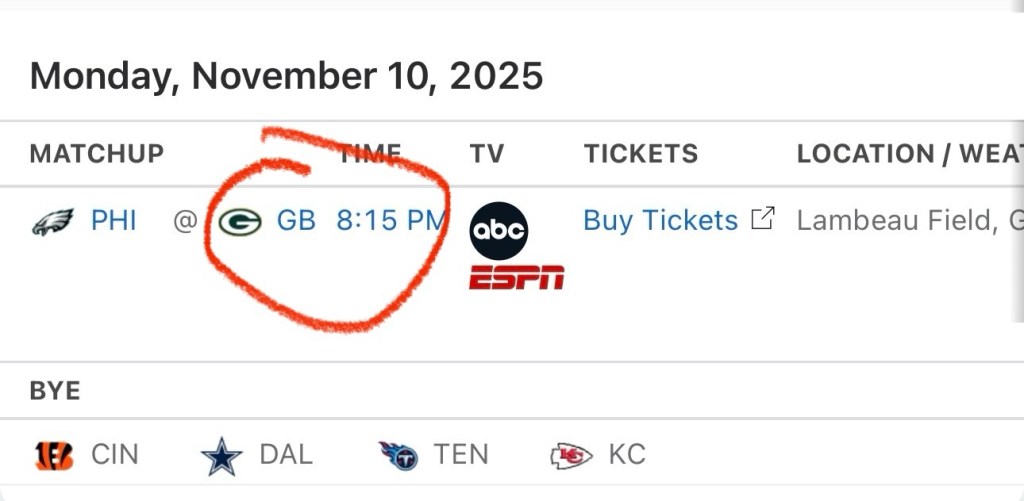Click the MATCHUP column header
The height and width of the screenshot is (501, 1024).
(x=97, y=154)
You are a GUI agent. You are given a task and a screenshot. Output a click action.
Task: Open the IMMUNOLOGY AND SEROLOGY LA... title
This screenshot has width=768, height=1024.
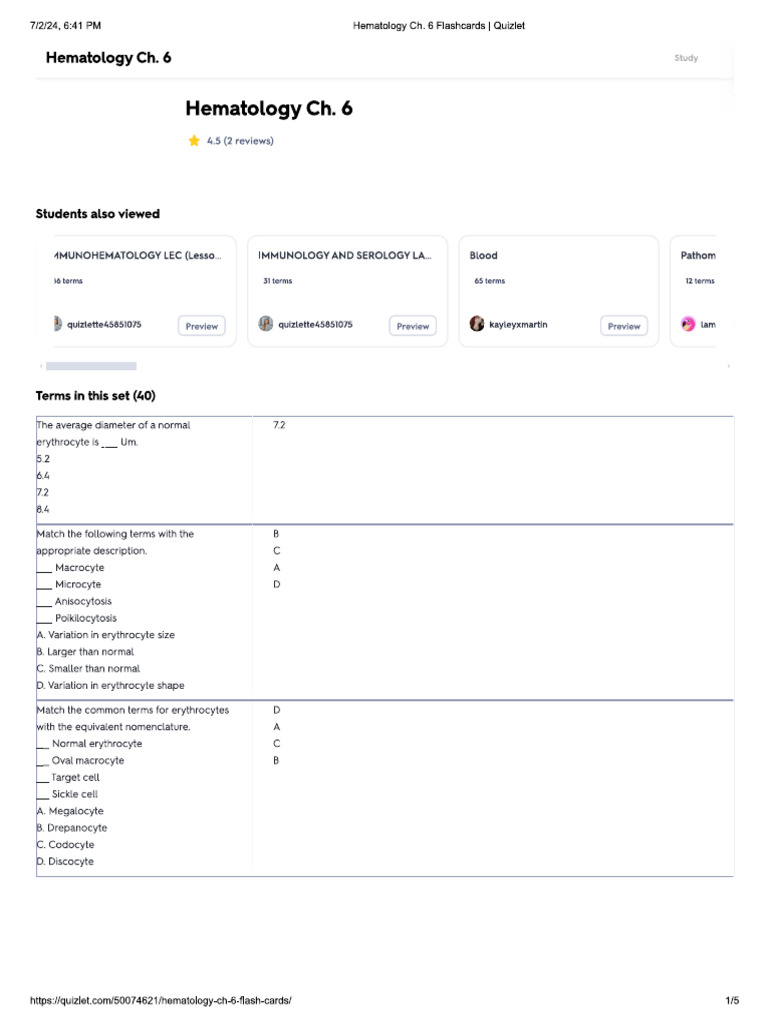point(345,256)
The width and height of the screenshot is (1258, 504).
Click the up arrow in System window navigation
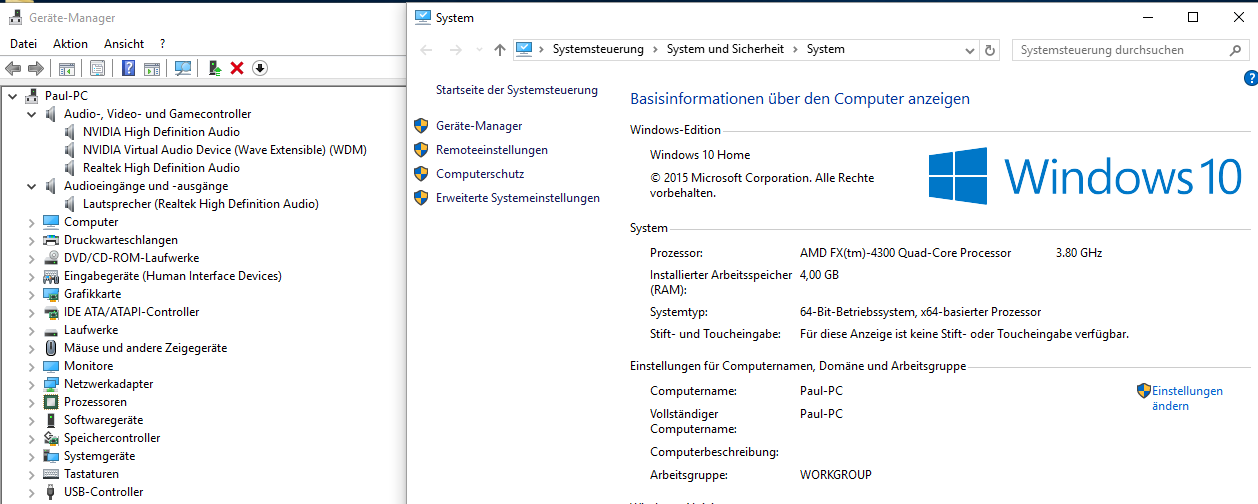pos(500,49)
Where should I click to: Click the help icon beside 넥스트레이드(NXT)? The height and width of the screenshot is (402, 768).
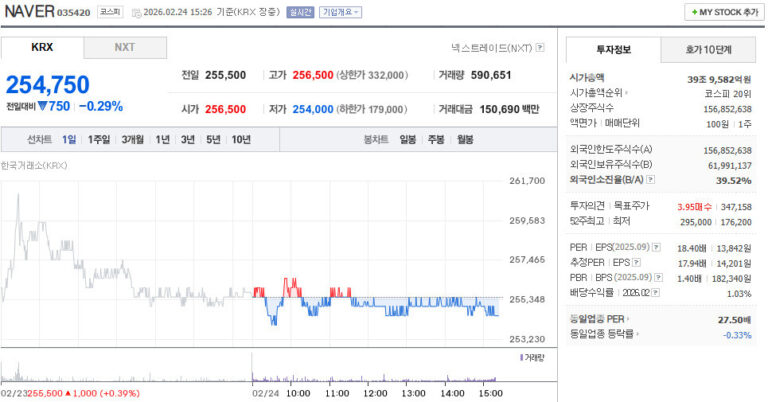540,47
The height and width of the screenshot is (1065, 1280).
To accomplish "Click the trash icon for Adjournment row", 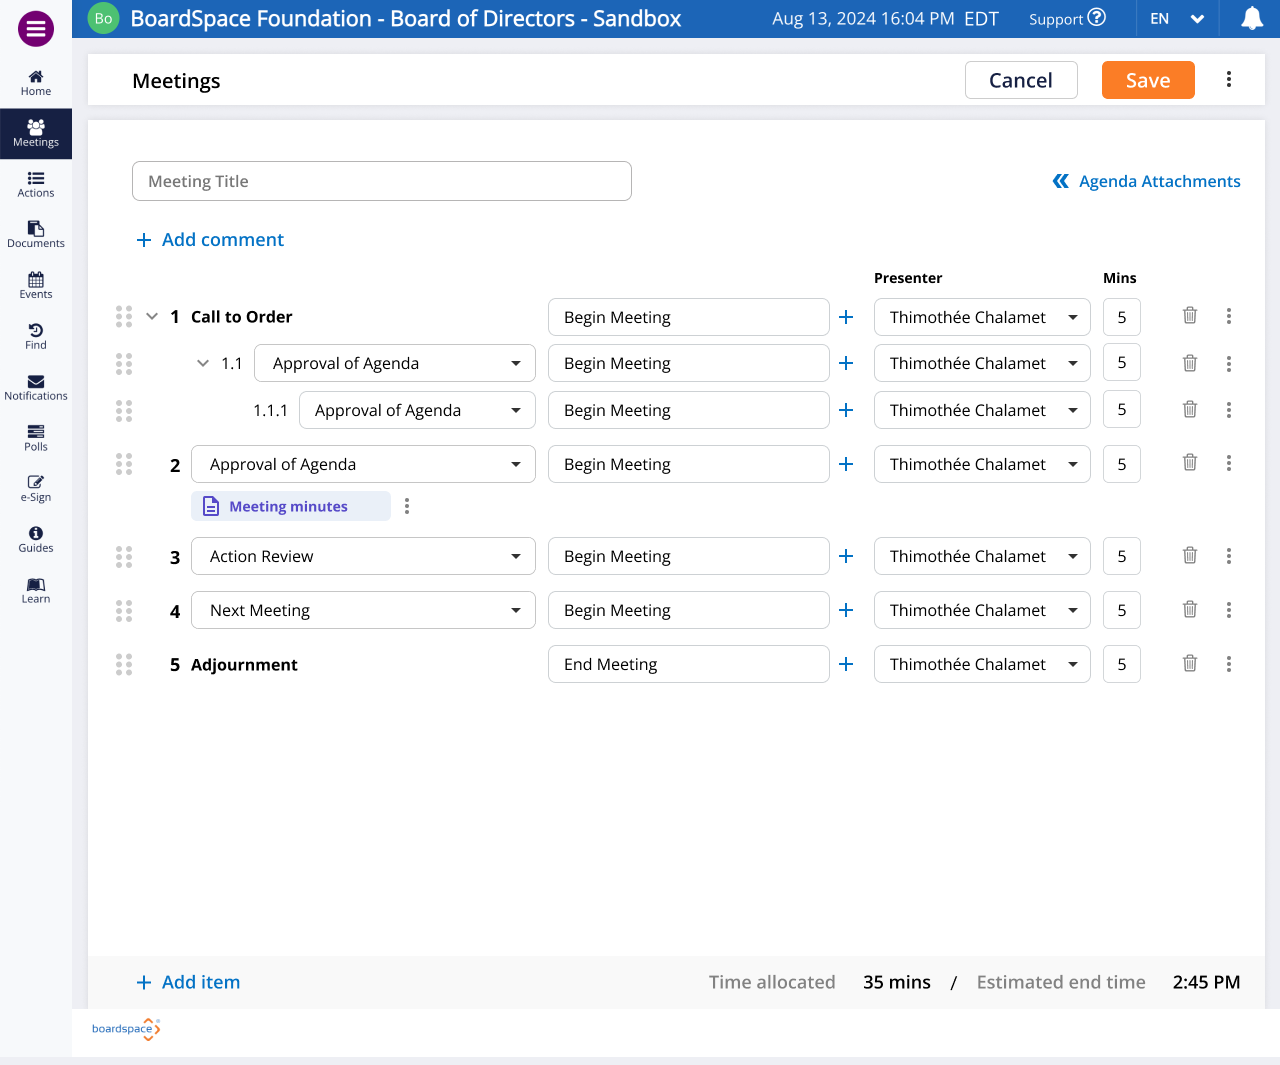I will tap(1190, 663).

_Instructions for the task_
Now transcribe the lines above exactly, starting at the line containing "Task: Open the" and ending at the line containing "The height and width of the screenshot is (1065, 1280).", both lines included, pictures excluded.

_Response box_
Task: Open the IMMUNOLOGY AND SEROLOGY LA... title
This screenshot has width=768, height=1024.
point(345,256)
The width and height of the screenshot is (1258, 504).
Click the up arrow in System window navigation
pos(500,49)
Where should I click to: Click the help icon beside 넥스트레이드(NXT)? The height and width of the screenshot is (402, 768).
540,47
The height and width of the screenshot is (1065, 1280).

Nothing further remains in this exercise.